Stress analysis of riser control pipes
The primary objective of this project was to characterize the response of the Filler/control duct assembly when bent around a rigid tool. It was desired to quantify the interface contact pressure as well as the components’ relative movements at peak curvature.
- Three different Filler configurations were studied
- Highly complex geometry: use of three different construction planes for generation of the Filler geometry
- Analyses performed for most critical loading conditions using 6 different bending planes to assess contact pressure distribution at the interfaces
- Geometric Idealization: simplification of CAD geometry, for usage in numerical simulation, performed in ANSYS DesignModeler
- Hyperelastic and elasto-plastic material behaviors were utilized
- Large deflection effects included
- Five different non-linear contact interaction between components were utilized, including friction and separation
- Rigid/flexible and flexible/flexible contact interactions
- Utilization of joint elements to impart constant-curvature bending to assembly
- A complex simulation, which included material, contact, and large-deformation non-linearities, was executed directly in ANSYS WorkBench
Numerical Modeling Challenges Overcome
- Large bending of a 7.2-meter long riser structure up to a final curvature of 2.5 meters. Large strain capabilities and enhanced-strain element formulations were used to avoid element distortion and achieve a converged solution.

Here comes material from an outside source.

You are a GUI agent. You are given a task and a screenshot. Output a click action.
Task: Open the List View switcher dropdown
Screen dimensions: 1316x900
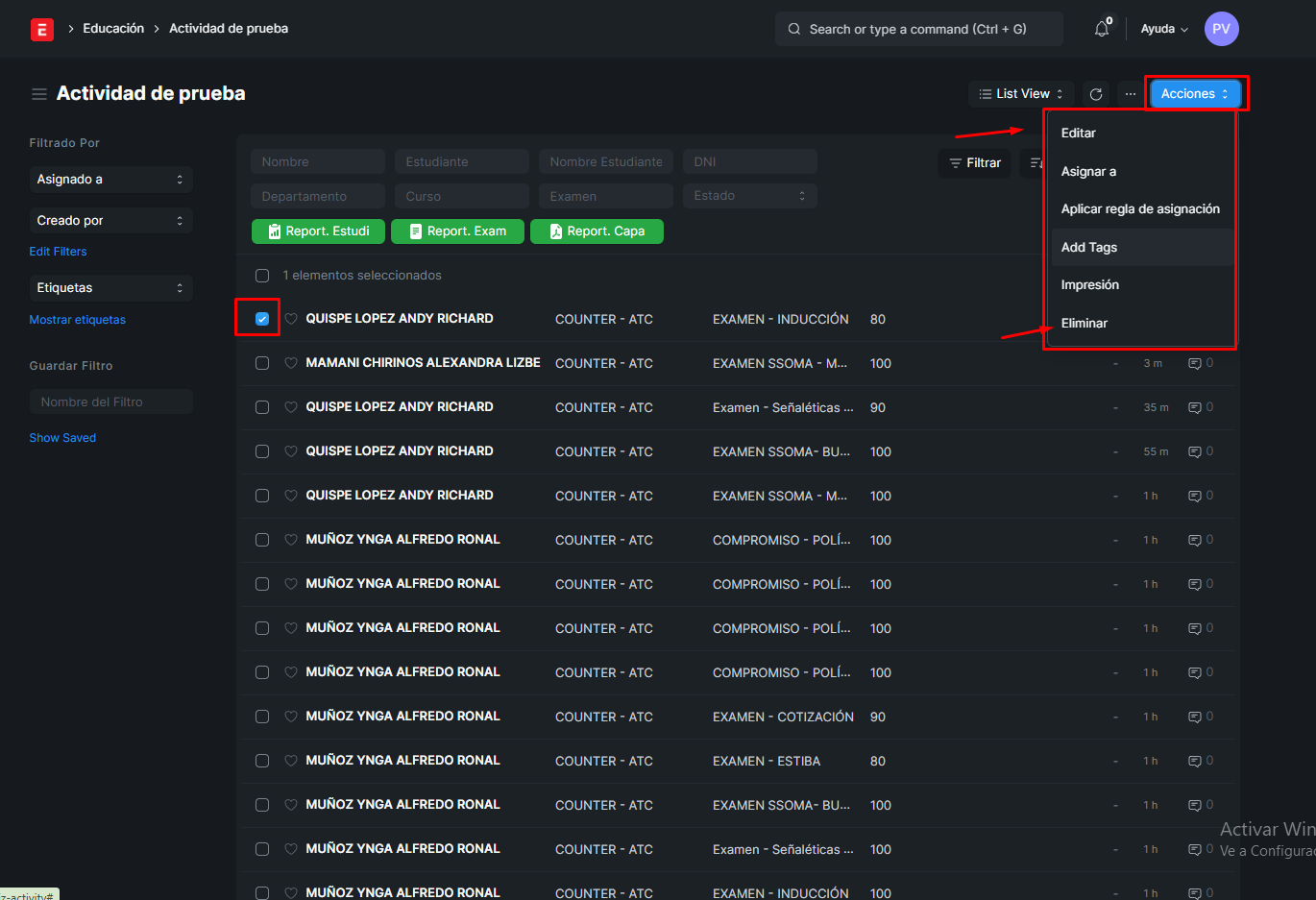pos(1020,94)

- Modeling of the Filler’s material (Finathene), a highly-nonlinear rubber-like material, through the use of a hyperelastic formulation. Reduced integration elements were used for the Filler bodies to account for its significantly softer mechanical response and to avoid distortion at large strains levels.
- Five contact pairs (frictional and frictionless) were utilized to simulate the interaction between the Filler, the control duct, the reference duct and the rigid tool. All flexible/flexible and rigid/flexible contact interactions were successfully resolved.
Simulation results show that the 2.5-m curvature was achieved with a constant bending moment along the Filler assembly. Relative sliding of the Fillers with respect to the control duct can also be observed.
Contact pressure between the Filler and the control duct were quantified along the length of the duct, at nine different locations.